ASSIGNMENT -> Reproduce verbatim, line by line, everything from the line containing "Februari (141, 1145)" to the last line of the listing below; add nothing.

SUPPLIED RECORDS ->

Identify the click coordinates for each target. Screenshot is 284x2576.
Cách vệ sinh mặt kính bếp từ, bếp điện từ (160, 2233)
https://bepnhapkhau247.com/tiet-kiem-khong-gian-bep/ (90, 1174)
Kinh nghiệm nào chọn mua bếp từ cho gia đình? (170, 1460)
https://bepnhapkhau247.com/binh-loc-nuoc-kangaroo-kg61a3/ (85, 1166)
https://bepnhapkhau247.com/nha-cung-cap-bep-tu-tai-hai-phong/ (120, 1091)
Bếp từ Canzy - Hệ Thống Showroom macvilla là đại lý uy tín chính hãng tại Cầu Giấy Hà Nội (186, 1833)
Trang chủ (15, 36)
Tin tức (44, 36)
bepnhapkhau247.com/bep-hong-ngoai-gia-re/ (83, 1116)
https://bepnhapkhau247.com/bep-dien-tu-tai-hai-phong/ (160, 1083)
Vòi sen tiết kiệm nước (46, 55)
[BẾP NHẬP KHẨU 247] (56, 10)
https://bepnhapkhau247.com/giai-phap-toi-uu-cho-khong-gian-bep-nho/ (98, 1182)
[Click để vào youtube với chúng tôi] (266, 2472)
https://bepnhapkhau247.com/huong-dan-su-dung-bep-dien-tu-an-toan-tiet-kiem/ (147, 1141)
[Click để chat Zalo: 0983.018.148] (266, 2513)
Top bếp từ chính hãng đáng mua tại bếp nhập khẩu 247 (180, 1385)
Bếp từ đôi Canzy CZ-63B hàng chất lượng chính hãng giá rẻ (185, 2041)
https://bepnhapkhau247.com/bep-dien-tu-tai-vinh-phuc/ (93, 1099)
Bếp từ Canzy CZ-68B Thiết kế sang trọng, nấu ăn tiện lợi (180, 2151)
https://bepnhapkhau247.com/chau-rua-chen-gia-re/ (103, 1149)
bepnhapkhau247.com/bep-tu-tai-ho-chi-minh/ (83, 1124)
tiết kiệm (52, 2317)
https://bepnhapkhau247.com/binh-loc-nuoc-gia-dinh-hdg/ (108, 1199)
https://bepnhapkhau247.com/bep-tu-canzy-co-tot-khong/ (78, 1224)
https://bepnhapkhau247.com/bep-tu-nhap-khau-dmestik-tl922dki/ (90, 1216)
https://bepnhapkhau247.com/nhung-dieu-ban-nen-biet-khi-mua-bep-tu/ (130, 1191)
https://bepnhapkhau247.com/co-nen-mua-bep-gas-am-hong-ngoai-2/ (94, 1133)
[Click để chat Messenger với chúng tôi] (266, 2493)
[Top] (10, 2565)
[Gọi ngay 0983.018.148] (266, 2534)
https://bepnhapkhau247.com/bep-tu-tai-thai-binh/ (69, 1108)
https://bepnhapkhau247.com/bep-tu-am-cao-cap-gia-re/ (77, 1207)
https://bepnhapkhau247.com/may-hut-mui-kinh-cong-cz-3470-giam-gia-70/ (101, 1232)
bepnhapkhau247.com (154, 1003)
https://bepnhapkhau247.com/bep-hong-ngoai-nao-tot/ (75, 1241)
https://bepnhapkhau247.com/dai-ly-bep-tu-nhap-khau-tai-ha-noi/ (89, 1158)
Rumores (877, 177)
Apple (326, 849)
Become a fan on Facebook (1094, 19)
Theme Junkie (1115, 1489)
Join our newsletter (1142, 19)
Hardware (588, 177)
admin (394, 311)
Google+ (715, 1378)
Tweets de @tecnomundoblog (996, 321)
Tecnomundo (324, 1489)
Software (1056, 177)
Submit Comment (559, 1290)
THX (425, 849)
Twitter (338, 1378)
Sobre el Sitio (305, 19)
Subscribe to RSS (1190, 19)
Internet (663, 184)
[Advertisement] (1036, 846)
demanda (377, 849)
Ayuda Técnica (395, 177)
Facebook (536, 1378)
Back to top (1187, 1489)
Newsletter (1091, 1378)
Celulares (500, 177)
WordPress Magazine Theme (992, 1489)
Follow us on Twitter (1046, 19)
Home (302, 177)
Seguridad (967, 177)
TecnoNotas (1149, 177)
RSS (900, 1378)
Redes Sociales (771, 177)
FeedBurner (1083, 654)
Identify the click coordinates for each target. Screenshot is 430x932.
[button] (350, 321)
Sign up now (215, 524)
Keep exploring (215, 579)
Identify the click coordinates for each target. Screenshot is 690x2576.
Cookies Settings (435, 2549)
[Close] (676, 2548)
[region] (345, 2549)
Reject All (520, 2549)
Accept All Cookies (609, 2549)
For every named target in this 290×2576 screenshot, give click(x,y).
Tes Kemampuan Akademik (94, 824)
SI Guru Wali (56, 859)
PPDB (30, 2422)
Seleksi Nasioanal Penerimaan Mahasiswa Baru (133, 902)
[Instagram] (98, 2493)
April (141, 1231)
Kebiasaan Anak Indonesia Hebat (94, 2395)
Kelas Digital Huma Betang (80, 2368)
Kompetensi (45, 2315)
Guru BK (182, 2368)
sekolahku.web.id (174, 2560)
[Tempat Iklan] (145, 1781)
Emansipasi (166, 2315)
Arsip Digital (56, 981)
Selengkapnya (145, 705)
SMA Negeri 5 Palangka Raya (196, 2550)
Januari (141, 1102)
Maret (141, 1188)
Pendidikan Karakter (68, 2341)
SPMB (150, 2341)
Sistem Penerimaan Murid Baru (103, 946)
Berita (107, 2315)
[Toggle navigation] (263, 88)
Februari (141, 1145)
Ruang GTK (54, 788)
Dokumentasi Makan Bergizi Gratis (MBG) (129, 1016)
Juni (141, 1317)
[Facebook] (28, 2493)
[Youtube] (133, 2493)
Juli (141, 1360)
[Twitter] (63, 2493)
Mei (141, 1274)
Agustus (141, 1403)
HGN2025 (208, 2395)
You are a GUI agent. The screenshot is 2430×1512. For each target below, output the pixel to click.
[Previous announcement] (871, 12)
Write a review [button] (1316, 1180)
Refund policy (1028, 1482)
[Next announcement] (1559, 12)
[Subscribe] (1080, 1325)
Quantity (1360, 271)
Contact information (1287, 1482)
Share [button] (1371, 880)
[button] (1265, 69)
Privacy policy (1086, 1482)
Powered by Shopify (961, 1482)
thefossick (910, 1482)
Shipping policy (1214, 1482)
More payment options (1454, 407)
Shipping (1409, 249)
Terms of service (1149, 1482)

RESULT ->
Februari (141, 1145)
Ruang GTK (54, 788)
Dokumentasi Makan Bergizi Gratis (MBG) (129, 1016)
Juni (141, 1317)
[Facebook] (28, 2493)
[Youtube] (133, 2493)
Juli (141, 1360)
[Twitter] (63, 2493)
Mei (141, 1274)
Agustus (141, 1403)
HGN2025 (208, 2395)
You are a GUI agent. The screenshot is 2430×1512. For each target below, output the pixel to click.
[Previous announcement] (871, 12)
Write a review [button] (1316, 1180)
Refund policy (1028, 1482)
[Next announcement] (1559, 12)
[Subscribe] (1080, 1325)
Quantity (1360, 271)
Contact information (1287, 1482)
Share [button] (1371, 880)
[button] (1265, 69)
Privacy policy (1086, 1482)
Powered by Shopify (961, 1482)
thefossick (910, 1482)
Shipping policy (1214, 1482)
More payment options (1454, 407)
Shipping (1409, 249)
Terms of service (1149, 1482)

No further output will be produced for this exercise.